Ce concept implique une faible probabilité de survenue de maladies chroniques, de bonnes capacités intellectuelles et physiques, un engagement social actif, et il comporte des dimensions physiques, psychiques et sociales. L’allongement régulier de l’espérance de vie se conjugue avec les attentes de notre société pour maintenir le plus tard possible dans la vie les capacités, les performances, la qualité de vie et l’autonomie. Ultérieurement, des critères subjectifs comme le bien-être ont été introduits, et le constat que le déclin est une part inévitable du vieillissement a amené à considérer que c’est la capacité d’adaptation aux changements qui permet le vieillissement réussi [4]. Une autre approche est celle du parcours de vie (life course approach). Elle intègre les différentes composantes biologiques, sociales, cliniques, psychologiques et environnementales qui interagissent tout au long de la vie de l’individu, y compris les expériences précoces, pour promouvoir un vieillissement en bonne santé et retarder l’émergence de la fragilité et des maladies chroniques [5, 6, 25]. Un certain nombre d’éléments sont considérés comme pouvant influencer négativement ou positivement ce vieillissement réussi : événements de vie, problèmes de santé physique, perception de sa propre santé, détresse psychologique, insécurité financière. Du côté des sciences sociales, la notion de parcours de vie [7] pousse à s’interroger sur les modifications qu’implique l’évolution de la société pour les trajectoires individuelles. Ainsi, le comportement (et donc le comportement de santé) d’un individu varie en fonction de la période historique vécue.

Quelle est la part de la population âgée qui répond à une définition de vieillissement réussi ? Diffère-t-elle d’un pays à l’autre, est-elle liée aux caractéristiques sociales des individus ? Quels sont les facteurs génétiques ou environnementaux qui lui sont associés ? Les réponses à ces questions dépendent des critères ou dimensions retenus pour définir le « vieillissement réussi ». Ainsi, si on le définit comme (1) l’absence de maladie grave, (2) l’absence de limitation dans les activités de la vie quotidienne, (3) pas plus d’une limitation parmi six mesures physiques fonctionnelles, (4) des scores cognitifs moyens ou hauts, et (5) un engagement actif (activité rémunérée ou travail volontaire, garde des petits-enfants ou aides à la famille ou aux voisins, activités sociales ou sportives), de grandes variations ont été observées d’un pays à l’autre et rapportées dans l’étude SHARE1 [8]. Les taux, chez les sujets de plus de 50 ans, varient de 1,6 % en Pologne à 17 % en Suède et Hollande, et 21 % au Danemark.

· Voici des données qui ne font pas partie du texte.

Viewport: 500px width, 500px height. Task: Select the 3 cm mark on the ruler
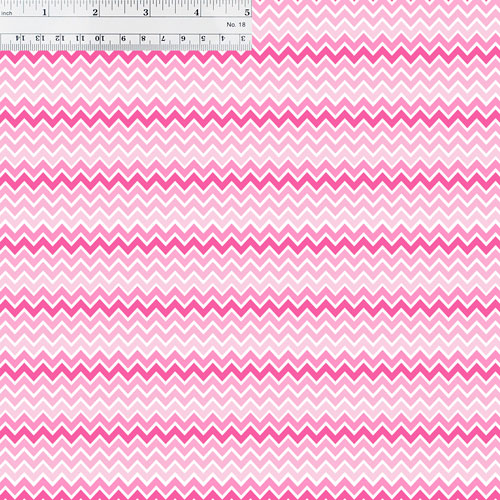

La France a une position intermédiaire correspondant à la moyenne européenne avec 8,1 %. Les différences entre pays sont maintenues si on prend en compte les différences socio-économiques. Pour la dimension biomédicale seule, les taux sont plus élevés variant de 7 % en Pologne à 39 % en Suisse.

L’analyse des résultats de 29 études prenant en compte la longévité et au moins un indicateur de vieillissement réussi montre que l’on peut lui associer certains gènes impliqués dans le métabolisme cardiovasculaire, dans les démences mais aussi dans l’inflammation et les réponses immunitaires, le métabolisme des médicaments ou encore des facteurs de croissance. Un tiers à un quart de la variabilité individuelle pourrait être expliqué par ces facteurs génétiques [9]. Les inégalités sociales de santé sont certainement aussi un des facteurs déterminants à un stade précoce de la vie, qui conditionnent nos comportements de santé, notre mode de vie, mais aussi l’accès aux soins dans de nombreux pays.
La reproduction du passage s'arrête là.